### Records provided
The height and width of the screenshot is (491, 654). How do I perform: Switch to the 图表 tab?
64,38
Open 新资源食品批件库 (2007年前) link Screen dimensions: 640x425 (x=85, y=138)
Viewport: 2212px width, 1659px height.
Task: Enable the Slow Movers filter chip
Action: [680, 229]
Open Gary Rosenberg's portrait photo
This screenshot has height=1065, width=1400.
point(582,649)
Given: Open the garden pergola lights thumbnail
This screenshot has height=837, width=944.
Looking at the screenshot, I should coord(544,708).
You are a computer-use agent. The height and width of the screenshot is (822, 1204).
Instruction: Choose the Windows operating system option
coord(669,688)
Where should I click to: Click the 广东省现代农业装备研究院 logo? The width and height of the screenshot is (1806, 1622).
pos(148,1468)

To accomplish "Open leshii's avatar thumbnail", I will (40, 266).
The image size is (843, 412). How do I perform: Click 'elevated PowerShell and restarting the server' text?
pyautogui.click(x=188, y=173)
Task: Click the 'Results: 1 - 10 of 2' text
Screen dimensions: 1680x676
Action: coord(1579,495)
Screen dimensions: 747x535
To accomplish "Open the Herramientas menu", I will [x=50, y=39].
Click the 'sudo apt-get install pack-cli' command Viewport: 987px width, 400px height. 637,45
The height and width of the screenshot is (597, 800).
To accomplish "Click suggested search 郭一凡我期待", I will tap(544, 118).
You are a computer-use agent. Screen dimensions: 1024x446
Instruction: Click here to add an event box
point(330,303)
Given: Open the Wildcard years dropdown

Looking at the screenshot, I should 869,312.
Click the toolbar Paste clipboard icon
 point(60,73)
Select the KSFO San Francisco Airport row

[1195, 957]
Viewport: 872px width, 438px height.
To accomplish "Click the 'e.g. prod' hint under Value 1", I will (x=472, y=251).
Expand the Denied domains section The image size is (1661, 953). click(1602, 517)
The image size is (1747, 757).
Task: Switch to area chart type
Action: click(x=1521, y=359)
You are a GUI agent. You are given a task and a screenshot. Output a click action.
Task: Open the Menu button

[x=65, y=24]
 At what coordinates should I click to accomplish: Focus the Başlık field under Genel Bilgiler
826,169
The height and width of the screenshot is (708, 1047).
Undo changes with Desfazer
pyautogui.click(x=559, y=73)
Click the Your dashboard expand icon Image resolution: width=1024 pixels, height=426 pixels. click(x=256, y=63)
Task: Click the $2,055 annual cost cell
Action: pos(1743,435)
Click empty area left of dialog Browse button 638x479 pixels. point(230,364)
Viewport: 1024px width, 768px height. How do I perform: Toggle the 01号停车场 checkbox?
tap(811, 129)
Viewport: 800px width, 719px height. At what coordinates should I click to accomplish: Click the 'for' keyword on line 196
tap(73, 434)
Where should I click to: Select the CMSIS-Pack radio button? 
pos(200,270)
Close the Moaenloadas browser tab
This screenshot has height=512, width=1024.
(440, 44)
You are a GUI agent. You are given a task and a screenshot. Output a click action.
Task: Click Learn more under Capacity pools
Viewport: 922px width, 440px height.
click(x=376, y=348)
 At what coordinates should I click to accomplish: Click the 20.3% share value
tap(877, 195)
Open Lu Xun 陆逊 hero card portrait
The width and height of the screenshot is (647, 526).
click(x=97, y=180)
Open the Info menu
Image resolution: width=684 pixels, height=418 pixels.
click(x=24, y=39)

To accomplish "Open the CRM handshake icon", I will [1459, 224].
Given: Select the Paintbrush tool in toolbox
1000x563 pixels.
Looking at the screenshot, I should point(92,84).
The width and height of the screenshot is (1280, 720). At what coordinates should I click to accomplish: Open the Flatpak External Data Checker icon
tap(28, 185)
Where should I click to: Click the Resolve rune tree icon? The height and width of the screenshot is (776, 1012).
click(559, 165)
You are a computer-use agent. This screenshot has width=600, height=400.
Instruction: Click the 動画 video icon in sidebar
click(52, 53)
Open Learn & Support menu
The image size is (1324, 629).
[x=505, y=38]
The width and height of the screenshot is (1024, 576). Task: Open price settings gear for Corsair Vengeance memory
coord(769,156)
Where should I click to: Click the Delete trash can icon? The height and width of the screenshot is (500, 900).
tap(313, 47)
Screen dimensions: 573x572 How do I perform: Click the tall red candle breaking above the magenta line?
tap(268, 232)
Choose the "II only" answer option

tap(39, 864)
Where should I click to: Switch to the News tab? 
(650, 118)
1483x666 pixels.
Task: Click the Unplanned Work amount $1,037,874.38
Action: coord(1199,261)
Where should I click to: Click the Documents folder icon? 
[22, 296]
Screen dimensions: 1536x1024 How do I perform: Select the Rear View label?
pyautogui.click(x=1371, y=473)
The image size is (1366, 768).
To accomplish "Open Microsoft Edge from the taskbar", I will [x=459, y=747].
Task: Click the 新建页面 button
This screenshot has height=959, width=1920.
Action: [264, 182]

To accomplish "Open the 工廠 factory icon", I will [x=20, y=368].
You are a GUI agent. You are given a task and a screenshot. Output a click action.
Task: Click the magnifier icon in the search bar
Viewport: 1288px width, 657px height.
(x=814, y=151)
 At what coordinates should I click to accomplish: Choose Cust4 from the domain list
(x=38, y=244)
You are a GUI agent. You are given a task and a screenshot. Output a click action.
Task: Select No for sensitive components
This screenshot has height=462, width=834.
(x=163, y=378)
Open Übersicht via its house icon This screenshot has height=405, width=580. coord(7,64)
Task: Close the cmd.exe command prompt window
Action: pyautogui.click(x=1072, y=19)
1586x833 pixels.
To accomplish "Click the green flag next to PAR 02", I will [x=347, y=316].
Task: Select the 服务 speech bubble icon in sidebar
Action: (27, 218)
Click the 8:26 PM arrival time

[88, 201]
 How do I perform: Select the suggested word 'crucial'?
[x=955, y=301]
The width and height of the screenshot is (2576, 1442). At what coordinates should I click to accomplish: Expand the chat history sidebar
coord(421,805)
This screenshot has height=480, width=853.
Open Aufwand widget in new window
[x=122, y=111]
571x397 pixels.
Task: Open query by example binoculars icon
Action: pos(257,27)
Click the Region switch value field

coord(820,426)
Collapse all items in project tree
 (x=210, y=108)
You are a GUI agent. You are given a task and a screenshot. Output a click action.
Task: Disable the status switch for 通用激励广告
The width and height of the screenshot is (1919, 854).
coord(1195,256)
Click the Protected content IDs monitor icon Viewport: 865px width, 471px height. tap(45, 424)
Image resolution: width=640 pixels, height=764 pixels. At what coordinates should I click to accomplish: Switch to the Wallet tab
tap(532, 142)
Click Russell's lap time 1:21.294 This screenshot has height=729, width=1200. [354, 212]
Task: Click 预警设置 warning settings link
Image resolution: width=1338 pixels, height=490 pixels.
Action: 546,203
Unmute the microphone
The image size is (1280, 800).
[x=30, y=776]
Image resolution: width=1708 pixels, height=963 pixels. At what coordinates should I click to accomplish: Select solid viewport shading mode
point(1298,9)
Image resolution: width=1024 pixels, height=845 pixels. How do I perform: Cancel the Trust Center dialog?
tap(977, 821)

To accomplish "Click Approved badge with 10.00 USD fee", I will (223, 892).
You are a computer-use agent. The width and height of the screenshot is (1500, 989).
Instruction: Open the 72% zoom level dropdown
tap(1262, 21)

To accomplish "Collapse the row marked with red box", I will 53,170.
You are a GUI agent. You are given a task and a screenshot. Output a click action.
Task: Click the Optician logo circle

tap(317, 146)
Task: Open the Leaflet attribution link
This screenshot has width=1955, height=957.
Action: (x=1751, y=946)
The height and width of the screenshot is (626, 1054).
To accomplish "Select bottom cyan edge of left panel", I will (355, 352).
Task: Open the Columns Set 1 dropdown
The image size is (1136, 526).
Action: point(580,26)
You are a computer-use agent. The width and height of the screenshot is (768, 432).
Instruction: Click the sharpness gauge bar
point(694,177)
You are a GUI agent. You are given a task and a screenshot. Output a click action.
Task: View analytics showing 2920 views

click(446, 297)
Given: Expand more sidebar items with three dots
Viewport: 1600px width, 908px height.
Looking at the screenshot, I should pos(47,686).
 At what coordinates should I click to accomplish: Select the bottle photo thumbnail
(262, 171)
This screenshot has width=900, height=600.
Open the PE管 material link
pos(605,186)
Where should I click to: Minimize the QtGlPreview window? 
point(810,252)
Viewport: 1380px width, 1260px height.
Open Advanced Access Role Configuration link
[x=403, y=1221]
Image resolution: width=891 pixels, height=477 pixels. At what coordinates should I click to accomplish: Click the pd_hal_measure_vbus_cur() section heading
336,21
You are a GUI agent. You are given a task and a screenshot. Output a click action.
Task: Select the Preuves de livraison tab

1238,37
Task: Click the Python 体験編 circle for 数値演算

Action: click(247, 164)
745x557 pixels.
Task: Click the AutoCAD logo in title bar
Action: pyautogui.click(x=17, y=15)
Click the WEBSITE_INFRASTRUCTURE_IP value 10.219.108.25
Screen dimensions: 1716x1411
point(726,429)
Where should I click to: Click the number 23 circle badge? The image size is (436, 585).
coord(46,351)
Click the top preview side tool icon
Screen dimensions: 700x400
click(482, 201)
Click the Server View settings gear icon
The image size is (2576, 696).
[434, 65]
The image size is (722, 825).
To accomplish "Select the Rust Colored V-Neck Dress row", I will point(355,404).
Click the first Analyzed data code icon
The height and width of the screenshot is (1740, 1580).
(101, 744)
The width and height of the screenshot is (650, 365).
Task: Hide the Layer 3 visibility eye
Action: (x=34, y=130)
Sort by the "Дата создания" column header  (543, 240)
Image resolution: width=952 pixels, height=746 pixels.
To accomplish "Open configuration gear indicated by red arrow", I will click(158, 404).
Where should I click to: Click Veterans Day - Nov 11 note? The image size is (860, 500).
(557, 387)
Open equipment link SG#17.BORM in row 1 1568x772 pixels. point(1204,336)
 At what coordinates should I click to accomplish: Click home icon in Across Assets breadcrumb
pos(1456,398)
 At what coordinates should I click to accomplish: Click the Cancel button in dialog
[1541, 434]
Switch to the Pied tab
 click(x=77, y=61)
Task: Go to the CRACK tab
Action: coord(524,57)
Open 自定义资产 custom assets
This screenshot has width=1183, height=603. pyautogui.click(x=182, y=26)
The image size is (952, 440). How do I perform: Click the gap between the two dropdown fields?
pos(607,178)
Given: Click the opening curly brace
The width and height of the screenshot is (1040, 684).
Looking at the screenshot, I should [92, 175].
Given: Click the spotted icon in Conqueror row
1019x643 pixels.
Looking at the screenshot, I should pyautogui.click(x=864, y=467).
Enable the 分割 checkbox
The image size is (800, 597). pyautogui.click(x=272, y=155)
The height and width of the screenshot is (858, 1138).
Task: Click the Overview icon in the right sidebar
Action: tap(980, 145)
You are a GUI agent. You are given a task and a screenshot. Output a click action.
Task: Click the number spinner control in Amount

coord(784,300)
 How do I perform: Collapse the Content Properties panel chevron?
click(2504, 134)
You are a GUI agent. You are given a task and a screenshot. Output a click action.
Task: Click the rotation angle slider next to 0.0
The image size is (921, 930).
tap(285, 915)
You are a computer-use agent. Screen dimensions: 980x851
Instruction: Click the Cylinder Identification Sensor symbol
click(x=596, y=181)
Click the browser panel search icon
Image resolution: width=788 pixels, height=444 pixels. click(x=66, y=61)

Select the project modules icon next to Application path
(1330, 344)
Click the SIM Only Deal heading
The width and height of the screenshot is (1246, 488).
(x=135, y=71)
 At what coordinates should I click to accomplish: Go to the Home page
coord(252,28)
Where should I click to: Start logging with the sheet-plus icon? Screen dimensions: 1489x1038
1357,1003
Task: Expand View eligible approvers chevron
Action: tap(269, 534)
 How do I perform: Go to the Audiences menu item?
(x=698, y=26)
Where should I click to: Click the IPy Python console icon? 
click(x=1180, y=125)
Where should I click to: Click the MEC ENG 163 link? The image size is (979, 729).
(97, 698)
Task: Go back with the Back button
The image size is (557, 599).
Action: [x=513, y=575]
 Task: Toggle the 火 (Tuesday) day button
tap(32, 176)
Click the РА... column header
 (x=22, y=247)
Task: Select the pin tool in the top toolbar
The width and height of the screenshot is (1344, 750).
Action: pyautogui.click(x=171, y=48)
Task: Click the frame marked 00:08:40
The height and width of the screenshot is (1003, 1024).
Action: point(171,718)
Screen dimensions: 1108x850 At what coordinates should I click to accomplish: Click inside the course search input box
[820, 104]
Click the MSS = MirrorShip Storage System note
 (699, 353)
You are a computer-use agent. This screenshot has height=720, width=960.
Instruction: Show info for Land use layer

### What to do
Give the number of lines in the listing that hold "marked", with no other words.

### Answer to the problem
2